- **Gegeven tekst**:
+ + + + + + +

Overslaan en naar de inhoud gaan
Top
Vierde verdieping
Kwaliteitswaakhond KWH gaat op planmatig onderhoud letten
Niet elke corporatiewoning wordt goed onder houden

Uit landelijke metingen van het Kwaliteitscentrum Woningcorporaties Huursector (KWH) blijkt dat lang niet alle corporaties hun bezit goed onderhouden. Krantenpublicaties maken duidelijk dat het in Amsterdam in sommige stadsvernieuwingsgebieden droevig gesteld is met het onderhoud van sociale huurwoningen. Dat roept vragen op. Wat is het onderhoudsbeleid van corporaties? Zorgt het KWH-label voor kwaliteitsborging? Van externe controle hebben corporaties weinig last. Bouw- en Woningtoezicht schrijft corporaties – in tegenstelling tot particuliere eigenaren - niet of nauwelijks aan.

Doris Akyea tilt een hoek van het zeil in de woonkamer op. De onderkant van de vloerbedekking is zwart van de schimmel. Haar dochtertje Gabriella speelt op de vloer. De peuter kampt met chronische verkoudheid en heeft last van haar bronchieën. Het behang van de muren in de slaapkamer van de flatwoning op driehoog heeft op sommige plaatsen losgelaten. Ook hier zwarte schimmelplekken. Op de spullen in een kast zit een fijn laagje groen-grijzig stof. Er hangt een bedompte lucht in de woning die onmiddellijk op je adem slaat. “Zodra ik mijn huis binnenkom krijg ik hoofdpijn”, vertelt Doris.
In 2002 startte Huurteam Tuinsteden (onderdeel van het Amsterdams Steunpunt Wonen) een onderhoudsprocedure voor dit complex woningen aan de Naardermeerstraat in Amsterdam-Noord. De eerste correspondentie tussen bewonersvereniging Nahilwe en de toenmalige verhuurder Ons Belang (tegenwoordig Eigen Haard) over onder meer ernstige vochtproblemen in de woningen, dateert echter al van 1996.

Eigen Haard: “Het probleem was dat er maar geen beslissing werd genomen over de toekomst van dit blok.”

+ + + + + + +

- **Gegeven materiaal**:
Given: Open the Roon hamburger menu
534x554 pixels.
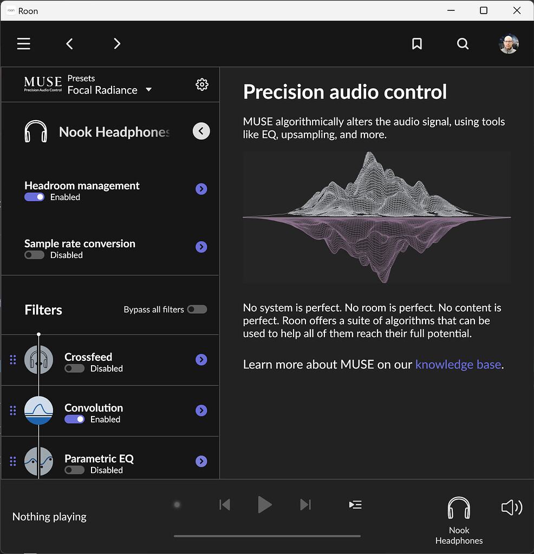Looking at the screenshot, I should [23, 43].
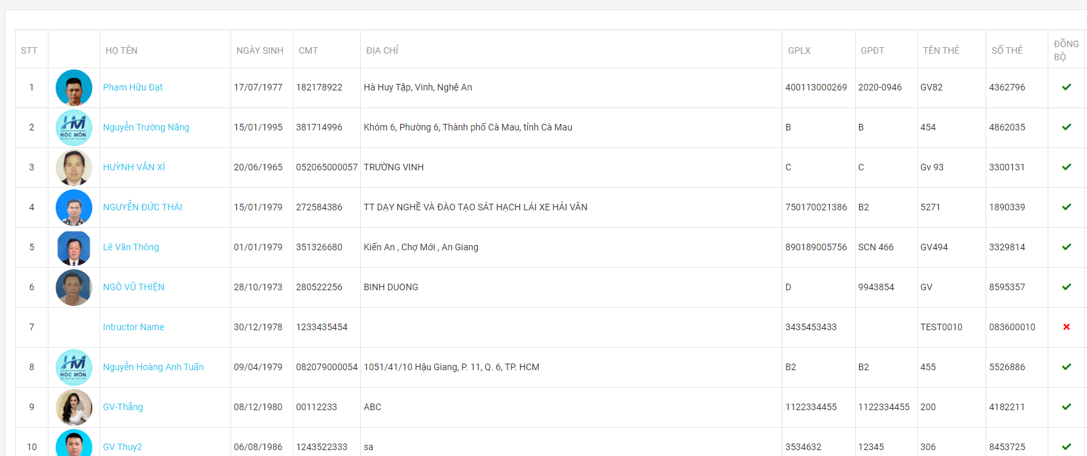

+ + + + + + +

- **Maak de opdrachten**:
A. Beantwoord de volgende vragen over het artikel over het onderhoud van corporatiewoningen:
(i) Waar staat de afkorting KWH voor?
(ii) In welk jaar startte Huurteam Tuinsteden de onderhoudsprocedure voor het complex aan de Naardermeerstraat?
(iii) Hoe heette de toenmalige verhuurder die nu Eigen Haard heet?
B. Geef uit het artikel over het onderhoud van corporatiewoningen het deel vanaf "Uit landelijke metingen" tot en met "of nauwelijks aan." letterlijk terug.

- **Uitwerkingen per opdracht**:
A.
(i) Kwaliteitscentrum Woningcorporaties Huursector
(ii) 2002
(iii) Ons Belang

B.
Uit landelijke metingen van het Kwaliteitscentrum Woningcorporaties Huursector (KWH) blijkt dat lang niet alle corporaties hun bezit goed onderhouden. Krantenpublicaties maken duidelijk dat het in Amsterdam in sommige stadsvernieuwingsgebieden droevig gesteld is met het onderhoud van sociale huurwoningen. Dat roept vragen op. Wat is het onderhoudsbeleid van corporaties? Zorgt het KWH-label voor kwaliteitsborging? Van externe controle hebben corporaties weinig last. Bouw- en Woningtoezicht schrijft corporaties – in tegenstelling tot particuliere eigenaren - niet of nauwelijks aan.